Managing Your Mortgage After Divorce or Separation

Separating from a partner when you have a joint mortgage is one of the more complex financial situations you can face. The decisions made during property settlement have lasting financial consequences. This guide covers the main options and processes.

Your Three Main Options

  1. Sell the property and split the proceeds after repaying the mortgage
  2. One party buys out the other by refinancing the mortgage in their sole name
  3. Retain the joint mortgage temporarily while other settlement matters are resolved (rare — carries ongoing risk for both parties)

Selling the Property

Selling is the cleanest option when neither party can afford the property alone, or when both want a complete financial separation. Both parties must agree on selling — if one refuses, the other can apply to the Family Court for an order compelling the sale.
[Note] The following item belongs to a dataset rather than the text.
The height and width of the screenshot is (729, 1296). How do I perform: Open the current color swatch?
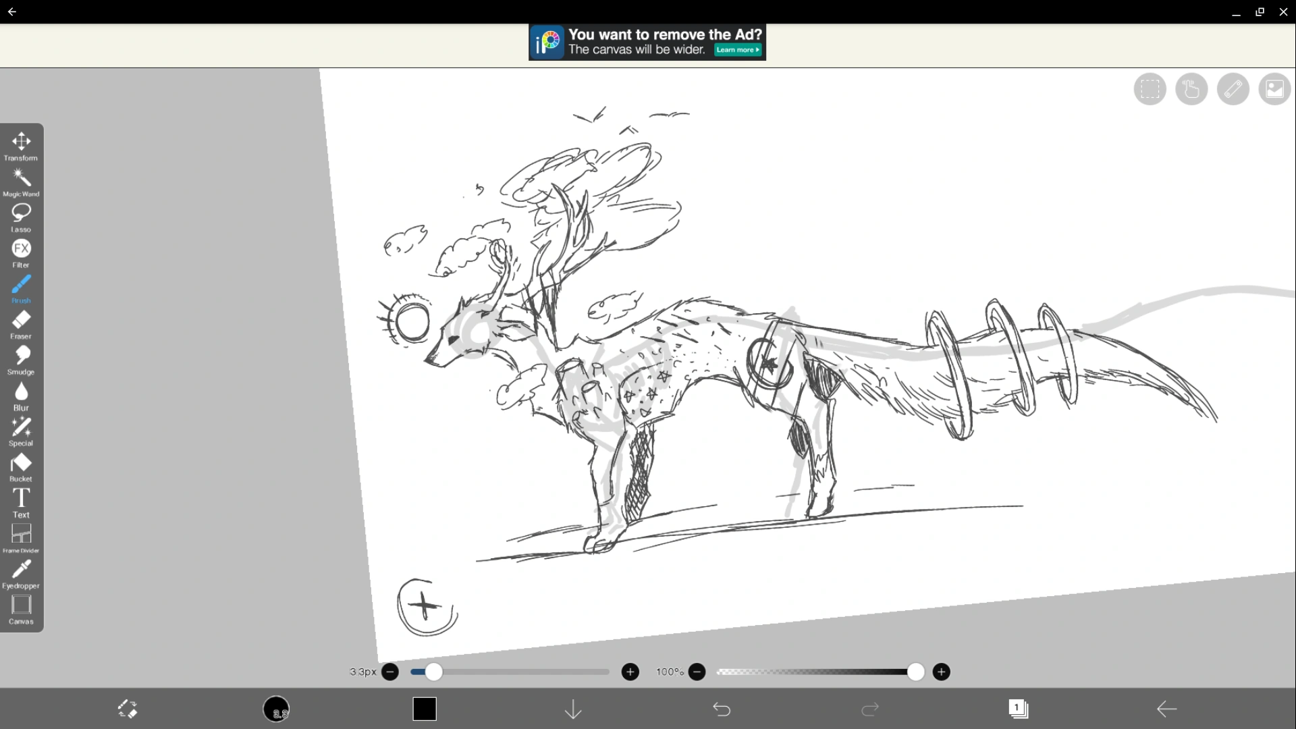[x=425, y=709]
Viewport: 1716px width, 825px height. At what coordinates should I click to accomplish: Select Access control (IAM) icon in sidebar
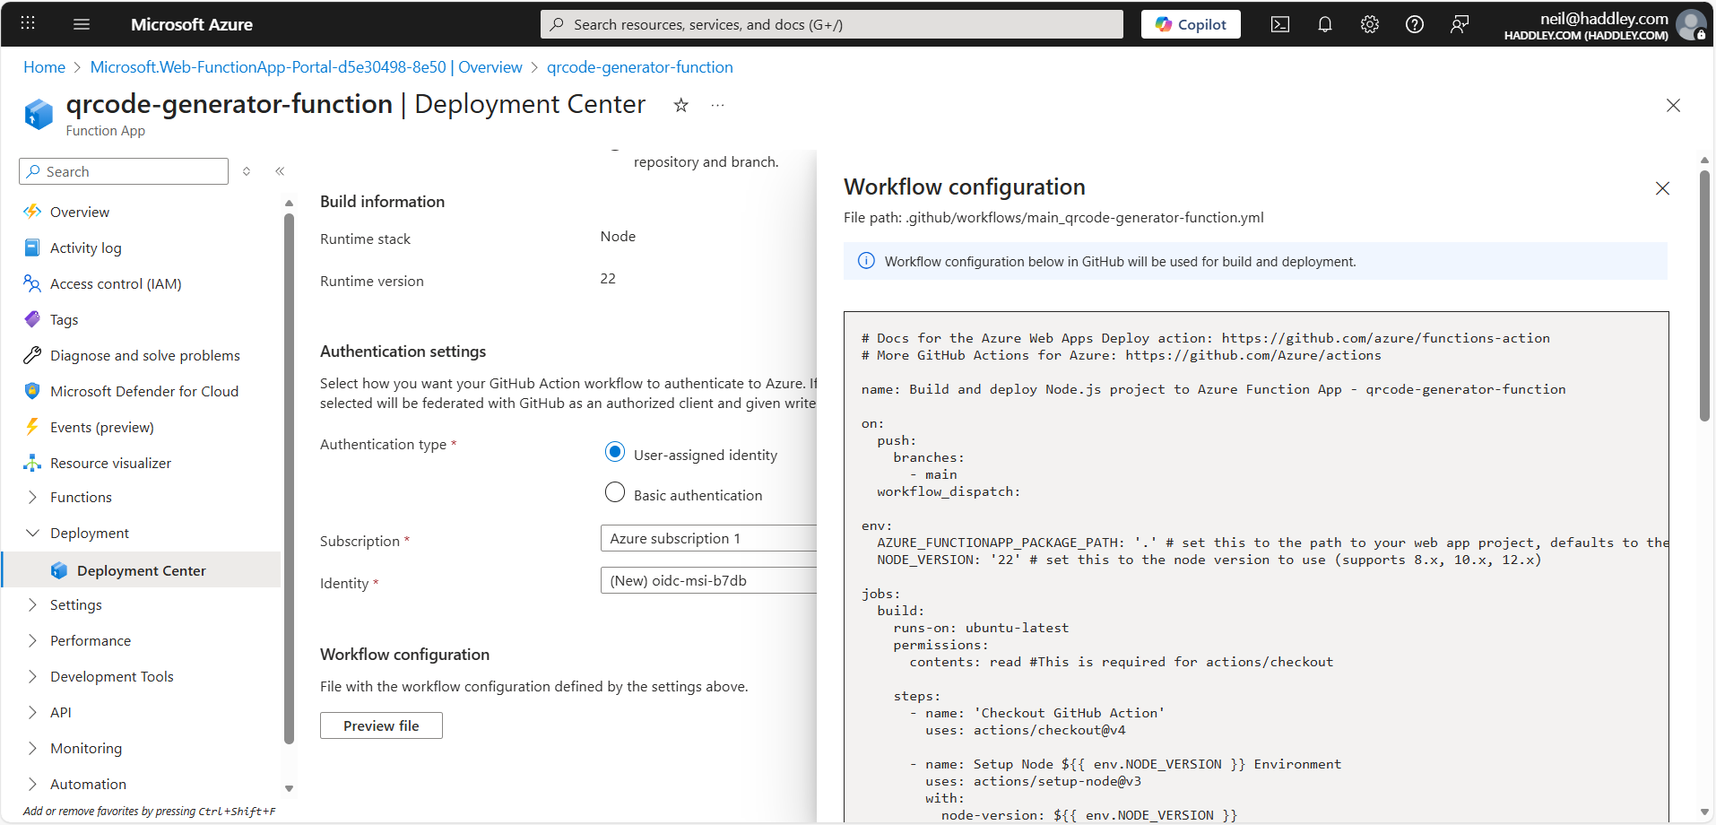[32, 283]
Net proceeds (sale price minus mortgage payout, agent fees, and legal costs) are then divided according to the property settlement agreement. This is typically the point where the parties need lawyers or mediators to establish the split percentage.

Buying Out Your Partner

If one party wants to keep the property, the process is:

  1. Commission a formal property valuation to establish current market value
  2. Calculate the equity share owed to the departing party (usually based on the settlement percentage applied to net equity)
  3. Refinance the mortgage in the sole name of the staying party, borrowing enough to pay out the original loan plus the equity payment

Example: Property value $800,000, outstanding mortgage $500,000, net equity $300,000. Equal 50/50 split means the staying party owes the departing party $150,000. The staying party must refinance a $650,000 loan on their sole income.

The critical gate is serviceability. The lender must approve the new sole borrower on their income alone. If they cannot demonstrate they can service the full refinanced loan, the refinance will be declined and selling may become the only viable path.

Removing a Name from the Mortgage

You cannot remove a name from a joint mortgage by simply requesting it. The lender agreed to lend to both parties jointly — removing one requires re-assessing the remaining borrower's ability to service the full loan alone. This is done through a refinance, either with the current lender or with a new one. The departing party remains legally liable for the mortgage until the refinance is complete, meaning missed repayments damage both credit files regardless of the separation.

Family Court and Property Settlements

Property settlements in Australia are handled by the Federal Circuit and Family Court. The court considers financial contributions (deposits, repayments, renovations), non-financial contributions (homemaking, raising children), and each party's future needs (primary carer role, health, earning capacity). You do not need to go to court if you can agree — Consent Orders (filed with the court for approval) are enforceable without a hearing and are generally preferred.

Binding Financial Agreements

A Binding Financial Agreement (BFA), sometimes called a "financial agreement" or colloquially a "prenup", can also formalise property settlement. Unlike Consent Orders, BFAs are not court-approved — they rely on both parties having received independent legal advice. They are occasionally set aside by courts if procedural requirements were not followed, so Consent Orders are generally considered the more reliable option for real estate settlements.

Impact on Borrowing Capacity Post-Separation

After separation, your borrowing capacity is assessed on individual income and expenses. Child support you pay reduces your assessed income; child support you receive may be counted if you can demonstrate 12 months of consistent receipt (typically at 80% by most lenders). Net childcare costs reduce borrowing capacity by roughly $3,000–$6,000 per child per month if attending 4–5 days per week after the Child Care Subsidy.

Do not stop making repayments during a dispute. Even if your partner has left and is being uncooperative, missing repayments creates defaults on both credit files. Continue paying, document every payment, and address the cost-sharing through the legal process.